Although the Bipartisan State Board of Elections and Ethics Enforcement is one of only two bodies with authority to call for a new election in the 9th Congressional District — the U.S. House of Representatives is the other — the GOP senators said it would be wise for another entity to handle the Bladen County investigation.

“We don’t want to speculate on what the appropriate remedy is until the investigation is done,” Newton said of the possibility of seeking a new election.

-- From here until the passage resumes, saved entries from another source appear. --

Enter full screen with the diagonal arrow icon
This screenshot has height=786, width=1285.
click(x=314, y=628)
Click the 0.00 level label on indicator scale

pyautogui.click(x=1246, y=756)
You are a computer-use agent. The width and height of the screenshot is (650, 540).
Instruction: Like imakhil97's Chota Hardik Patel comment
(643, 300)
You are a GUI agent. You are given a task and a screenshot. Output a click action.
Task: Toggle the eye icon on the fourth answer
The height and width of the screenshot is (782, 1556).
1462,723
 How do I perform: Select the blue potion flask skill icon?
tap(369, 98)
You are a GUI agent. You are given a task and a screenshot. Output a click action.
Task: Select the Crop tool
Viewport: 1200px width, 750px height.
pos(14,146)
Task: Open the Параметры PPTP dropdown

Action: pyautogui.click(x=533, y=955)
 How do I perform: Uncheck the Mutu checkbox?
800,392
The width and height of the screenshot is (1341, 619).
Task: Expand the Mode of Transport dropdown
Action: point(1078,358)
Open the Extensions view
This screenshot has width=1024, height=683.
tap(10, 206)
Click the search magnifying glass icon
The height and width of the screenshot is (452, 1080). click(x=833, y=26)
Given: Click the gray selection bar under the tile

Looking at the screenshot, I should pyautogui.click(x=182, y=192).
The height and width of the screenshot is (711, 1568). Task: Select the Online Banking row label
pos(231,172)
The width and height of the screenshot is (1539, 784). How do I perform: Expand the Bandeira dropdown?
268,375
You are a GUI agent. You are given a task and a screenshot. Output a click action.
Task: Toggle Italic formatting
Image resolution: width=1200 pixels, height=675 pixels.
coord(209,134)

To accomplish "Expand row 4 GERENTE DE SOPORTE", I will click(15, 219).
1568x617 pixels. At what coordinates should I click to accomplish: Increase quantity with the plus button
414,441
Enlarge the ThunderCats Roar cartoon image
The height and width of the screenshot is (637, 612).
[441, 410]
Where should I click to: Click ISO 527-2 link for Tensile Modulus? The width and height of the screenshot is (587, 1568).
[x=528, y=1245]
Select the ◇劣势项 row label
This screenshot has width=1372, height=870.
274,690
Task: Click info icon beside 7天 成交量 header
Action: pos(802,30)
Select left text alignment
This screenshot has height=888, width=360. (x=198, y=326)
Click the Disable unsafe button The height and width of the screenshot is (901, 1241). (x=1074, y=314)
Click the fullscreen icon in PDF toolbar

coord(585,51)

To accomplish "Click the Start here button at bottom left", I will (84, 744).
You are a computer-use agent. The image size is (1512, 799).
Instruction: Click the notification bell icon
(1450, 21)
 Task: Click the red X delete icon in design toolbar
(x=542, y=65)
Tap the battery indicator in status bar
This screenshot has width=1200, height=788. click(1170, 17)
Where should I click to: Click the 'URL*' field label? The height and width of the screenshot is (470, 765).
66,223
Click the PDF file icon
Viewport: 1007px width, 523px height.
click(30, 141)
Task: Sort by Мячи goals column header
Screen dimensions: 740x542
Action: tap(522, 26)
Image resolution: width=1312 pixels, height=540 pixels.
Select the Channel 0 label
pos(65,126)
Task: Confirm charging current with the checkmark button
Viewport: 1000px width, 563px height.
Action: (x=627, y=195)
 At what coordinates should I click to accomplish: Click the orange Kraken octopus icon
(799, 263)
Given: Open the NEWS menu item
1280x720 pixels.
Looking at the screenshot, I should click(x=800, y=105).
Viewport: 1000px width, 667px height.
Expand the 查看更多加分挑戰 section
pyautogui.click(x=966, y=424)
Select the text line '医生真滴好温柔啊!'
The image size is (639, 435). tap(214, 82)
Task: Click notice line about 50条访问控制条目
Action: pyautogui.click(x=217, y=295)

“I think it’s really important to proceed deliberately with complete possession of all the relevant information, and not to act impulsively or emotionally on the thing,” Bishop told Carolina Journal after the news conference. “When you talk about calling for a new election, it ought to be borne in mind that there are 283,000 votes that have been cast lawfully, as far as we know, and those folks need to be taken into consideration as well.”

Bishop, Tucker, and Newton, who represent parts of the 9th District, called out potential transgressions by fellow Republicans.

“When I see allegations of fraud against Republicans again it makes me sick,” Tucker said, calling election abuses a national embarrassment for the state.

“We need to drive voter fraud out of the state. If Republicans committed fraud they need to be held accountable. In fact, we need to hold our own accountable,” Tucker said. “The same is true for the Democrats. If they commit voter fraud they need to hold themselves accountable.”

Bishop agreed. “Some people may need to go to jail,” he said, if they engaged in illegal election activity.

The closely contested 9th District election has drawn national attention for months. Allegations that convicted felon and political operative Leslie McCrae Dowless was paid cash by Harris’ chief campaign strategist, Red Dome Group, for possibly illegal get-out-the-vote efforts have heightened interest and twice delayed the elections board’s certification of the election results.

News reports show Dowless paid people to pick up absentee mail-in ballots and turn them over to him. That would violate state election law. Whether Dowless and his crew filled out voters’ ballots for Harris and discarded voters’ already completed ballots for McCready is part of the investigation.

The state elections board will hold an evidentiary hearing by Dec. 21. It is unknown if the board will meet by Dec. 12, when a court order causes it to cease operation in its current format. House Bill 1117 has been introduced to reshape the board into two agencies dealing with elections and ethics enforcement separately.

While the spotlight is on the Harris campaign, Republicans are raising concerns the Bladen County Improvement Association used similar tactics in past elections. The group is funded by the Democratic Party and Democratic elected officials. The senators gave examples of anomalies favoring former Democratic U.S. Sen. Kay Hagan in 2014 and Cooper in 2016.

Tucker said General Assembly members found to have been involved with ballot harvesting should face state ethics investigations.

Bishop and Tucker said their announcement was not intended to blunt rising criticism by opponents of the Republican-sponsored voter ID law that is now awaiting Cooper’s signature. Critics contend Republicans pushed voter ID to suppress minority and Democratic votes, while turning a blind eye to problems associated with absentee balloting some say favors Republican candidates.

“I actually think you fix every source of potential fraud that you can,” Bishop said. “We just passed the final version [of voter ID] on the Senate floor today. Maybe we can put that one to bed in terms of the legislative debate, and maybe we’re overdue focusing on something else.”